It was Tigellinus’s doing. Gaius Ofonius Tigellinus was rich, flamboyant and powerful beyond measure. Officially he was Prefect of the Imperial Bodyguard but in practice, he was the Emperor’s chief fixer and procurer and tonight he had organized the party of the century. They were surrounded by woodland at the Campus Martius, the splendid villa built decades earlier by Agrippa, Augustus’s son-in-law. The center-piece of the property was the great artificial lake, the Stagnum Aggripae, fed by an elaborate aqueduct, the Aqua Virgo, and drained by a long canal into the Tiber.

Along all the banks of the 200-meter lake guests entertained themselves with wild abandon. There were
taverns
and brothels and dining halls that had been constructed just for the day. Exotic birds and wild beasts brought from far-flung corners of the empire were everywhere, some roaming freely, others, like tigers and cheetahs, tethered by chains with enough slack to let them snare drunkards with their teeth and claws. Whenever this happened, a swollen roar of amusement would draw hundreds more spectators to watch the hapless man or woman getting torn apart.

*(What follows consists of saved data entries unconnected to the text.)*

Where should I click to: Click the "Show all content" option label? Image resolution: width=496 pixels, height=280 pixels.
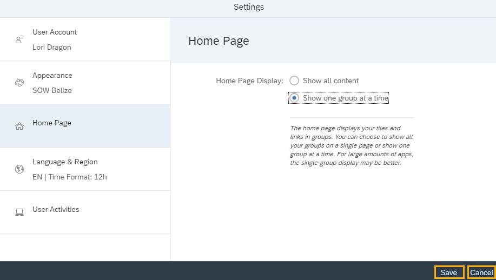(x=330, y=81)
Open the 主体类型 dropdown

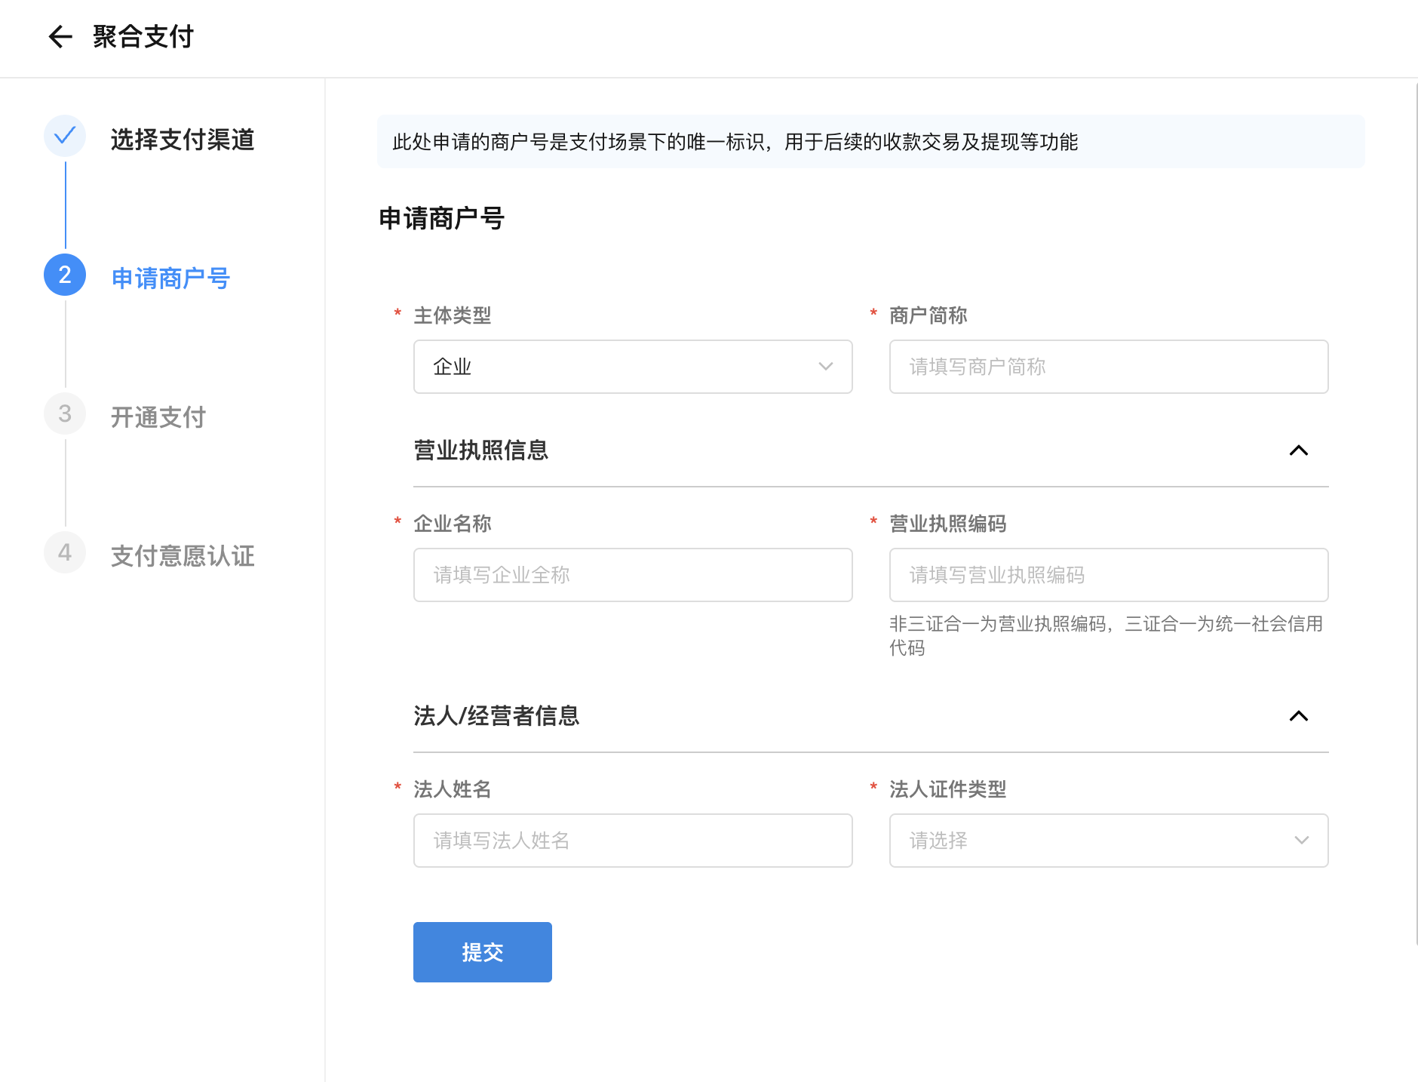(632, 367)
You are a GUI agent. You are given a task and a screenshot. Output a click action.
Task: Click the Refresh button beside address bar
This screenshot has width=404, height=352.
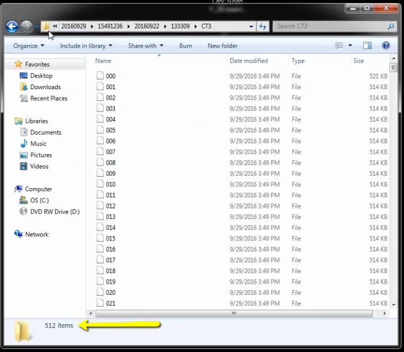coord(263,26)
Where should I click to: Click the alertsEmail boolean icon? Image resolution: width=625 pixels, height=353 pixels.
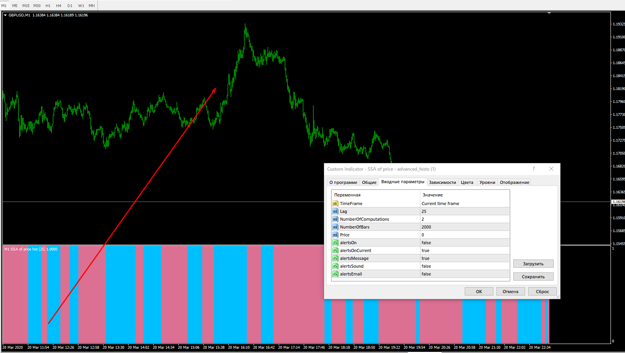click(335, 274)
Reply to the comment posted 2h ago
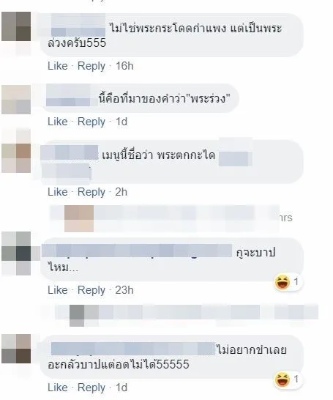333x400 pixels. click(91, 192)
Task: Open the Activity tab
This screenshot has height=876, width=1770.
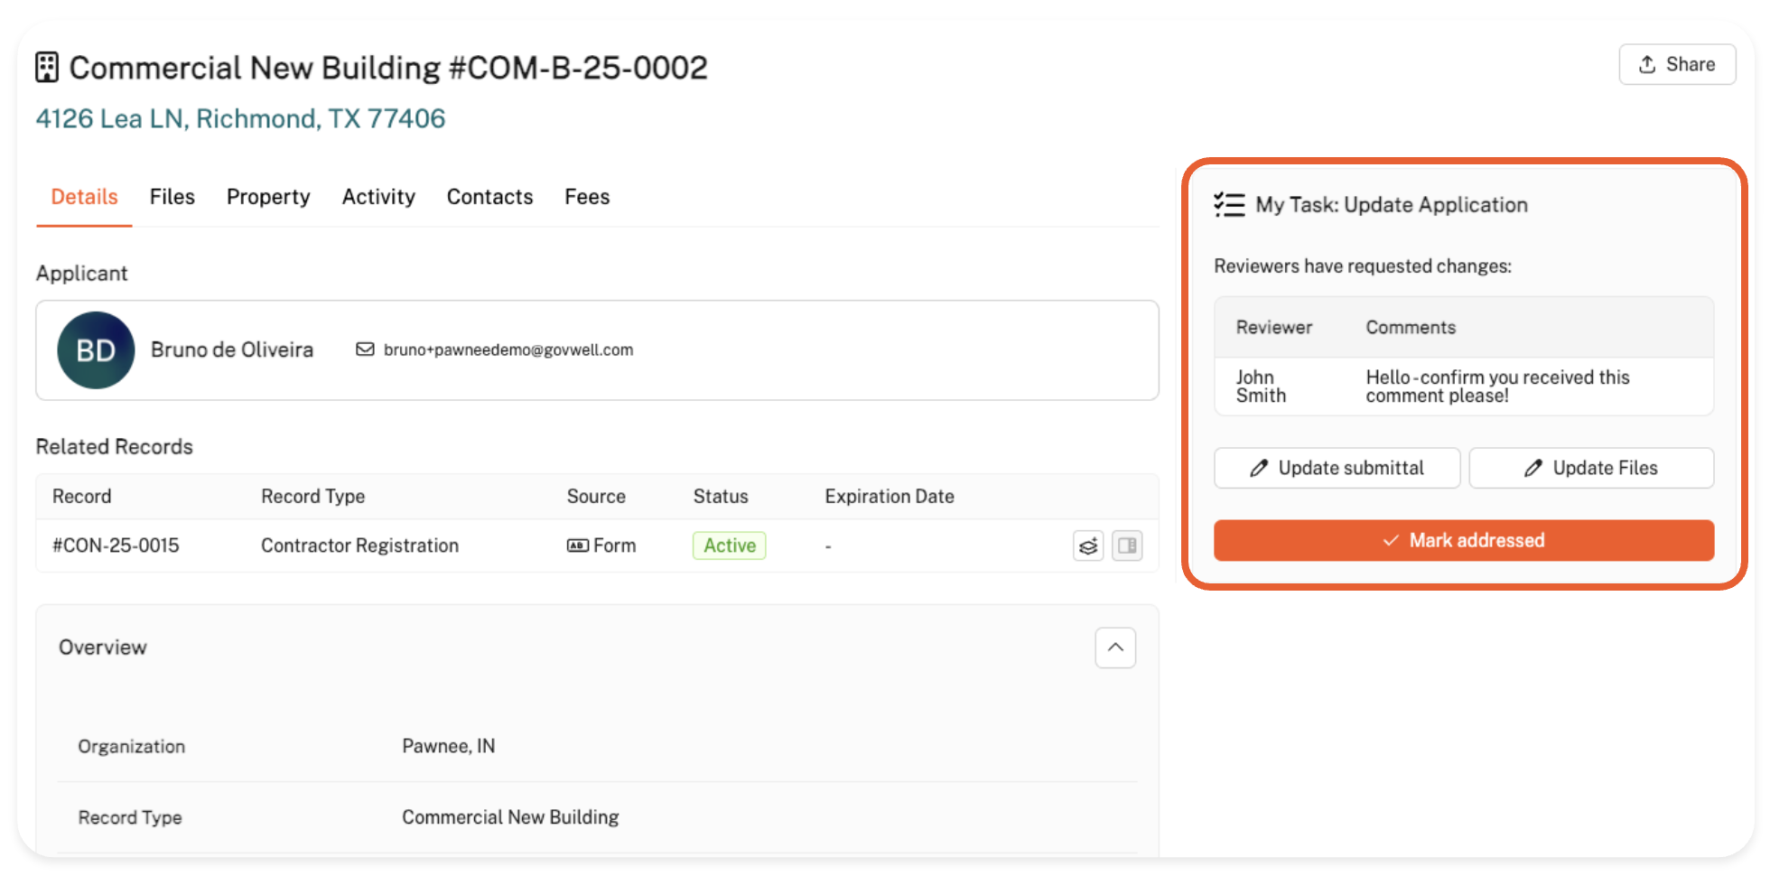Action: point(378,197)
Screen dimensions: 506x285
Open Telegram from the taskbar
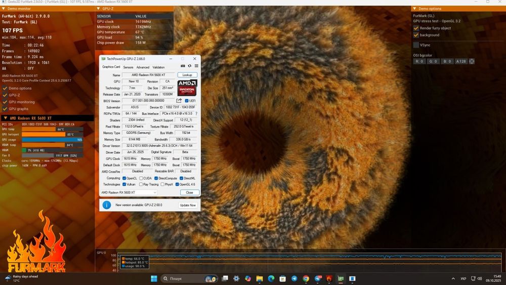tap(294, 278)
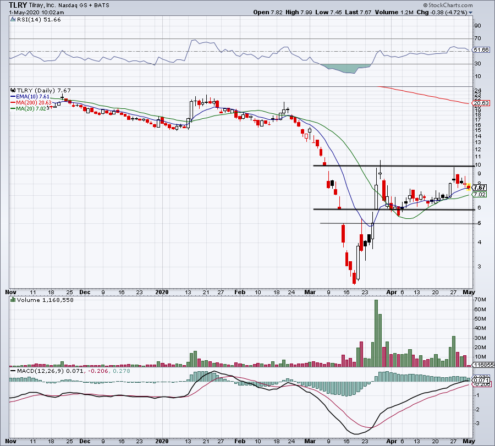Click the green 7.02 axis price tag

coord(479,194)
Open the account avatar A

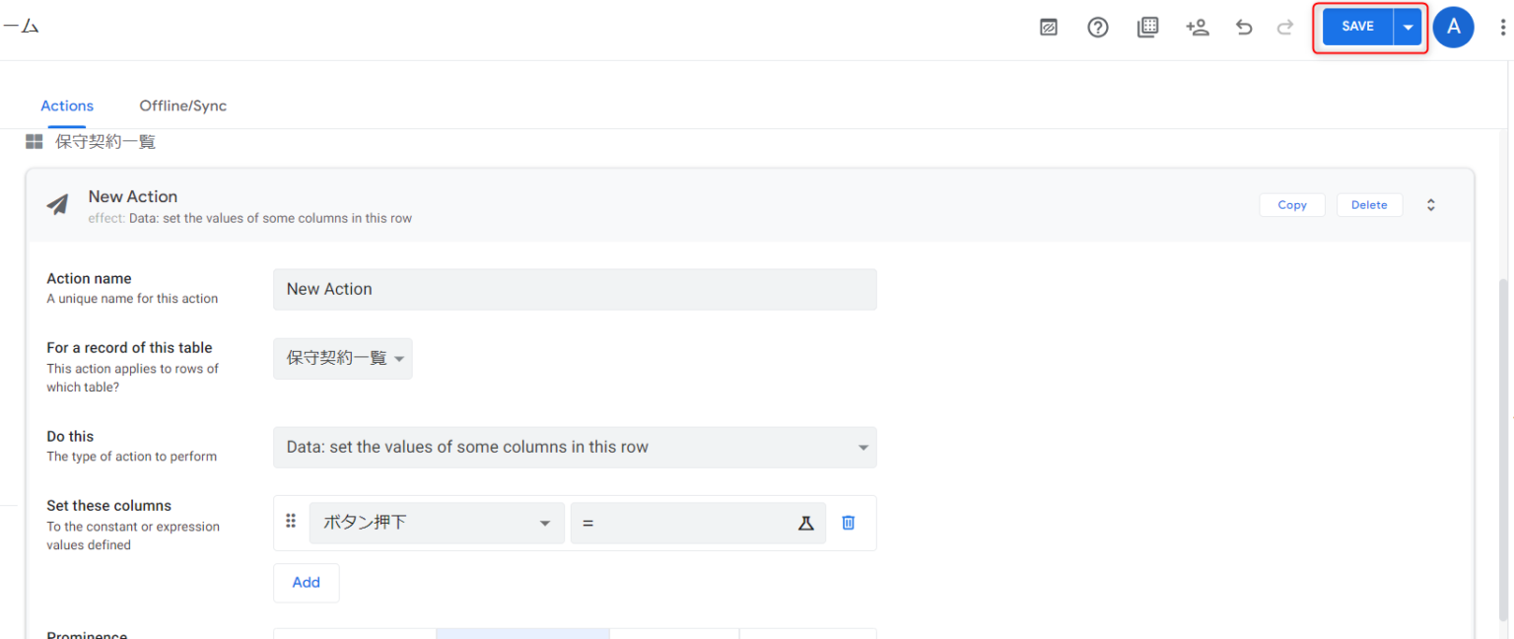(x=1453, y=28)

The coming darkness and flowing wine set in motion pure licentiousness. One brothel was populated with only noblewomen. In another, professional prostitutes cavorted openly and nakedly and spilled onto the grass. Promiscuous women of all sorts were available – noble and slave, matrons and virgins – and all were obliged to satisfy any request. Slaves had sex with their mistresses in front of their husbands, gladiators took daughters under the gaze of their fathers. All was allowed, nothing was forbidden. As night fell, the surrounding groves and buildings shone with lights and echoed with shouts and moans. There was pushing and shoving, brawls and stabbings. And the night was still young.

At the main pavilion a few dozen of the most important guests reclined on benches and couches. There were Senators, courtiers, diplomats, the richest merchants. Tigellinus sat in the front, the lake lapping only a meter from his sandals. For the night he had shed his heavy uniform as commander of the Imperial Guards for a toga but he’d been tempted to go even
further
, as some of the high-born guests had done, and wear only a belted tunic. Tigellinus was tall and stern with a heavy brow that made him look like a brawler. At his left, taciturn as always, sat the swarthy astrologer Balbilus. He was in his seventh decade of life but still looked powerful and fit, imperious and unapproachable. To his left sat another of the Emperor’s gray-haired toadies, the freedman Acinetus. He had been handpicked by the Emperor’s mother, Agrippina, to be one of her son Nero’s tutors during his nonage and later he carried out the Emperor’s ill-fated plan to drown her by sinking her royal boat. Finally Nero had to dispatch rather more overt assassins to finish the job. When confronted by sword-wielding men in her chambers, Agrippina cried for them to ‘Smite my womb’ – for bringing a son into the world who was detestable even by her own despicable standards.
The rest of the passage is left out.